As regular readers of this blog know, it’s a question I’ve been pondering over for some time – not just how far should companies go but how far can they go, particularly the consumer giants that are driving the current wave of convergence.
On June 8th and 9th, the Open Mobile Summit, produced by my good friend Robin Batt, will take place again in London (www.openmobilesummit.com). This year’s theme appropriately is “Connecting Everything”, and the day 1 keynote is Stephen Elop, CEO of Nokia. I, like many, am keen to hear his views on how Nokia and Microsoft plan to execute their convergence strategy, and in particular where Skype fits into this picture.
The $8.5bn spent by Microsoft on Skype is a pretty major statement of the value Microsoft sees in a 170million user ecosystem as the core of its future cross device communications strategy. The deal has sent media hacks into a frenzy again, variously describing it as inspired, overpriced, and fraught with execution risk.
For once I have to agree with the general tone of most of the commentary. The deal is in principle a great fillip to Microsoft and Nokia's ambitions to be a major cross platform global force. It provides them with both a software platform, and crucially a sizeable network of users around which to build tomorrow's mobile voice services.

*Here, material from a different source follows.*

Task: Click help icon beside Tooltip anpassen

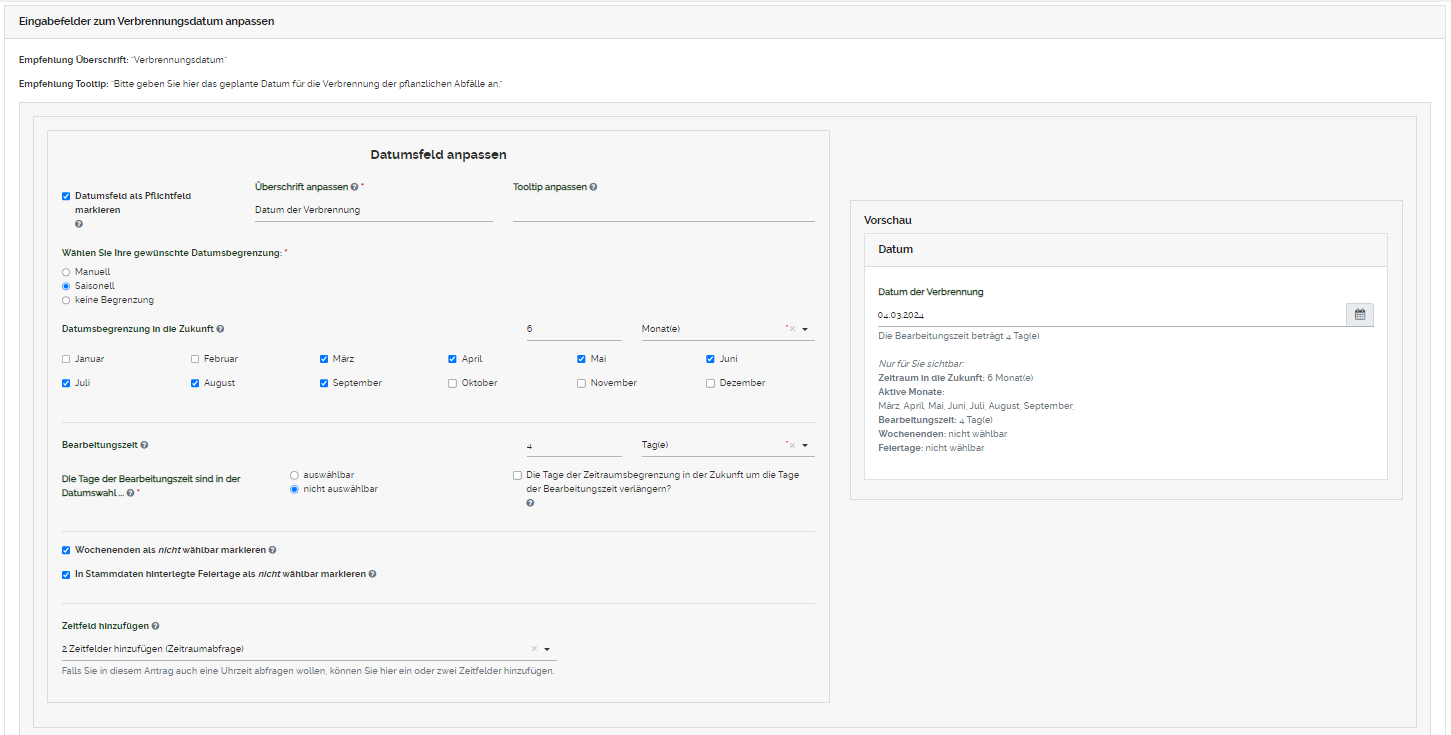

While the marginal cost of carrying voice over today’s mobile networks is considerably lower than the retail price, an installed base of handsets designed to deliver voice only over circuit switched networks sustains high voice margins for mobile operators. However, as we move to 4G LTE networks, structural reasons to keep voice separate from other forms of data will disappear. At some point therefore, a seamlessly integrated VoIP client and all inclusive unlimited voice minutes at a flat monthly rate becomes inevitable. At that point, Skype's service and user community should be a key asset for a “Mickiaskpe” to exploit.
Skype has also built a very useful foothold in internet TV, a key target for Microsoft and it's partners. Again, potential exists to build out rapidly from this substantial beachhead in the landgrab that is the convergent media space.
Much has been said regarding Microsoft overpaying for Skype, and the numbers surrounding the deal make that position an easy one to argue. However, the truth is we will only know some years down the line whether the deal was worth the money or not.
Mark Volpi, ex CSO at Cisco, recently made the point on Gigaom that the valuation of a deal of this type is less important than the option value. As any VC or M&A exec will tell you, 2 in 10 acquisitions will succeed big. When they do the initial valuation price is inconsequential.
As ever, it will be Microsoft and Nokia’s ability to execute that will be key to value creation. Successful execution will mean integration of the Sype community with Windows Live and Hotmail followed by consistent and rapid deployment across mobile, tablet and TV platforms. Hence, Stephen Elop’s view on Skype and the speed with which the Skype client will be seamlessly integrated into Windows Phone 7 and on into Nokia handsets will be a interesting pointer to the likelihood of the deal being a success.